- **Exercise details**
The entries are to be repeated exactly, with all pictures omitted.

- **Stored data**
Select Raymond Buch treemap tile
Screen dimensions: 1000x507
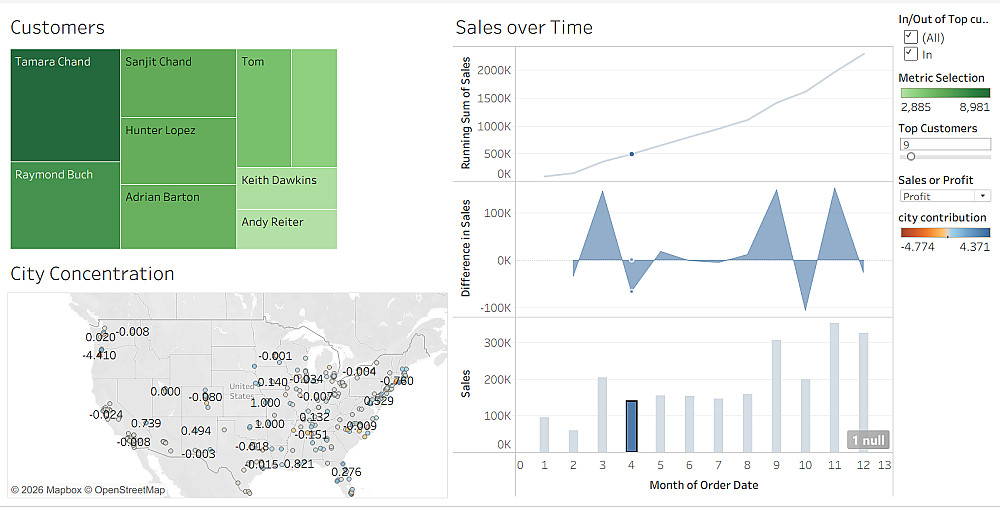(x=65, y=205)
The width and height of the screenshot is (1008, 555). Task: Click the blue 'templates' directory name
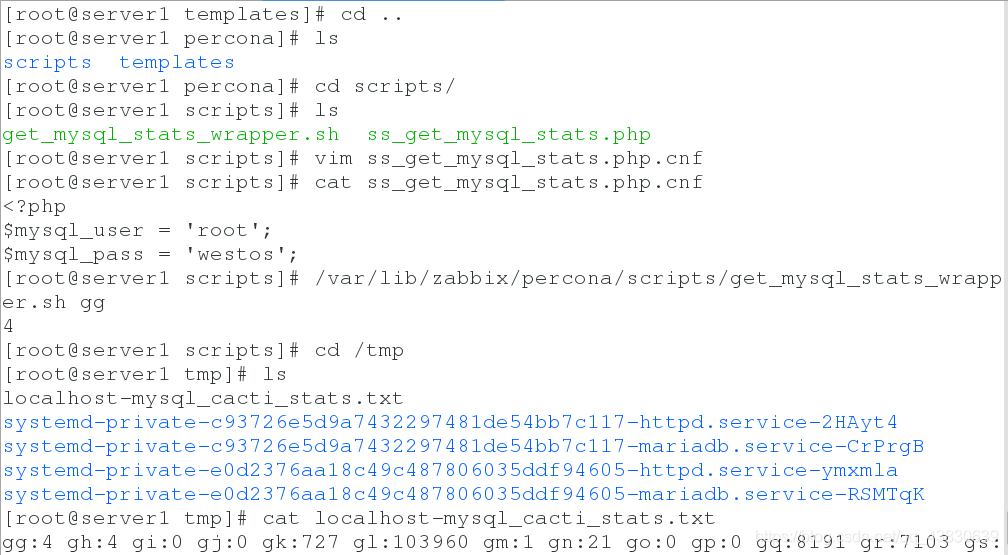coord(177,63)
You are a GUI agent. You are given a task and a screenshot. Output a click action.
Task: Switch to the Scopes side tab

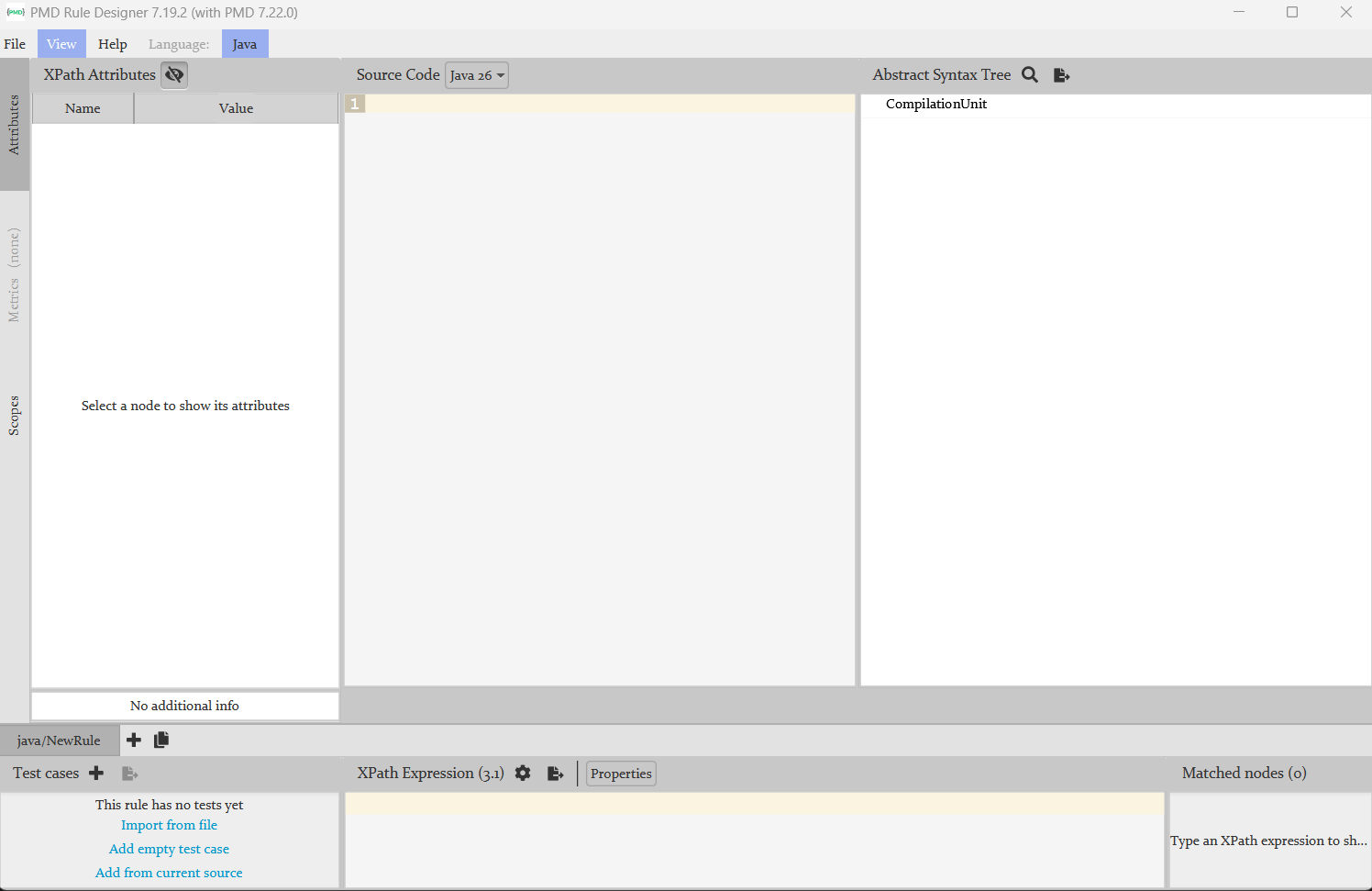(14, 416)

- **Problem solution**
Select Raymond Buch treemap tile
Screen dimensions: 1000x507
(x=65, y=205)
The width and height of the screenshot is (1008, 555). Task: Click the blue 'templates' directory name
coord(177,63)
You are a GUI agent. You are given a task and a screenshot. Output a click action.
Task: Switch to the Scopes side tab

(14, 416)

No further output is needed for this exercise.